Sayfalar

12 Eylül Kadınlar Anılarını Paylaşıyor - Sennur Sezer

12 Eylül anı parçacıklarının bir bölümü Kadın Yazarlar Derneği'nce bir araya toplandı: 'Tanıklarla 12 Eylül'. Kitapta profesyonel yazarların anıları yanında ilk kez rastladığınız usta anlatıcıların yaşadıkları da yer alıyor..
Sennur Sezer

Sabah saat 5’te bir vapur vardı Hereke’ye, Karamürsel’den. Yetişmek için ceketlerimizin kollarını neredeyse kapının önünde giyerek fırladık kaynımın evinden. Sokağın başında bahriyelileri görünce de hiç yadırgamadık.
Sıkıyönetim bu bölgede de ilan edilmiş olmalıydı. Ama askerler doğrudan üstümüze üstümüze geldiler.
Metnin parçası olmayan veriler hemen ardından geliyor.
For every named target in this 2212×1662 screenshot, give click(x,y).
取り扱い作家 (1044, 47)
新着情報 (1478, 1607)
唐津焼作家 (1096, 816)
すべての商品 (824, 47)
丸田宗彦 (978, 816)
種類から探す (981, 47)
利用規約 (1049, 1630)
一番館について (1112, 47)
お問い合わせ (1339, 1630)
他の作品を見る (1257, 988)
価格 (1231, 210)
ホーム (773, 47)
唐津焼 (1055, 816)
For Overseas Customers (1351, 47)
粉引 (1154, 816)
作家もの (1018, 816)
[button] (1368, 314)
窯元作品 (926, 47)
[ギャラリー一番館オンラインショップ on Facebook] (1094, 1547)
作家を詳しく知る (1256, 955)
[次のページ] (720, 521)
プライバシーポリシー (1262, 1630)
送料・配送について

Adnan’ın gazeteci olduğu, işe gitmek zorunluluğu gibi açıklamalarını dinlemediler bile. ‘Nereden çıktınızsa oraya dönün’ dediler. ‘Darbe oldu.’ Aklıma ilk gelen İstanbul’da kalan çocuklarım oldu. Biri 11, biri 8 yaşında yanlarında yaşı 80’inde büyükanneleri. İçim cız etti ama önümdeki delikanlının hiç şakası yok. Kös kös döndük geriye.”
Yukarıdaki bölüm ilk kez yayımlanıyor. 12 Eylül 1980 sabahı yaşadıklarımın dış görünüşü. ‘Darbe’ sözcüğünü duyduğum anda o kadar çok şey düşünmeyi nasıl başardım bilemiyorum ama ‘gerekirse doksan beş yaşına kadar yaşayıp bu adamların sonunu göreceğim’ diye karar verdiğimi de anımsıyorum. Benim düşünüp taşınıp yazmadığım/ yazamadığıma benzer anı parçacıklarının bir bölümü Kadın Yazarlar Derneği’nce bir araya toplandı: Tanıklıklarla 12 Eylül/Kadınlar Anılarını Paylaşıyor. Kitaba bir önsöz yazan dernek başkanı Sevim Korkmaz Dinç, yaptıkları çalışmalarda sivil toplum kuruluşlarında çalışan kadınların bile ‘12 Eylül tanıklıklarında suskun kaldıkları’nı saptıyor. Sonra soruyor kendi kendine ve bize: Üzerinden otuz yıl geçmesine karşın kadınların atlatamadıkları bir sarsıntının mı payı var bu suskunlukta, yoksa bir dönem kadınların içinde yer aldıkları örgütlenmelere duydukları bağlılığın, sır saklama geleneğinin etkisi mi? Belki de kadınlar için yaşananları yazmanın ‘soyunma’yla bir benzerliği vardır, yazmayı öğretilen kalıplar içinde gerçekleştirme kaygısı engeller yazmayı.
Darbe hâlâ etkili
Kadın Yazarlar Derneği, profesyonel kadın yazarlar dışındaki kadınları da yazma istekleri içinde örgütleyen ve eğitmeyi amaçlayan bir kuruluş. Hazırlanan kitap da bu örgütlenmenin özelliklerini yansıtıyor; profesyonel yazarların (Feyza Hepçilingirler, Gülsüm Cengiz, Nevzat Süer Sezgin, Meral Bekar, Emine Azboz Mimoğlu, Alime Mitap, Dursaliye Şahan, Müberra Kuruca Işıksoluğu, Gönül Çatalcalı, Zübeyde Seven Turan) anıları yanında ilk kez rastladığınız usta anlatıcıların yaşadıkları da yer alıyor.
12 Eylül 1980 darbesi, etkileri ve sarsıntıları kadar üzerinden geçen zamanla yerleşen apolitik ve geçmişten habersiz kuşaklarıyla hâlâ etkili. Ekonomik değişimin ve bilinçlenen emekçi sınıfların sindirilmesi amacına yönelik askeri darbenin acılarının unutulmasına olanak yok elbette. Ancak, bu tür planlarla baş edebilmek için 12 Eylül ile yüzleşebilmek gerekiyor. Bu tür yüzleşmelerde çoğunlukla mizah tutar elimizden, destek olur bize... Çünkü mizah, darbecilerin kabalığını ve sahte ciddiyetlerini, vatanseverliklerini ortaya koyabilecek tek silahtır. (12 Eylül’ün Gırgır’ı uzun süre kapattığını anımsayalım.)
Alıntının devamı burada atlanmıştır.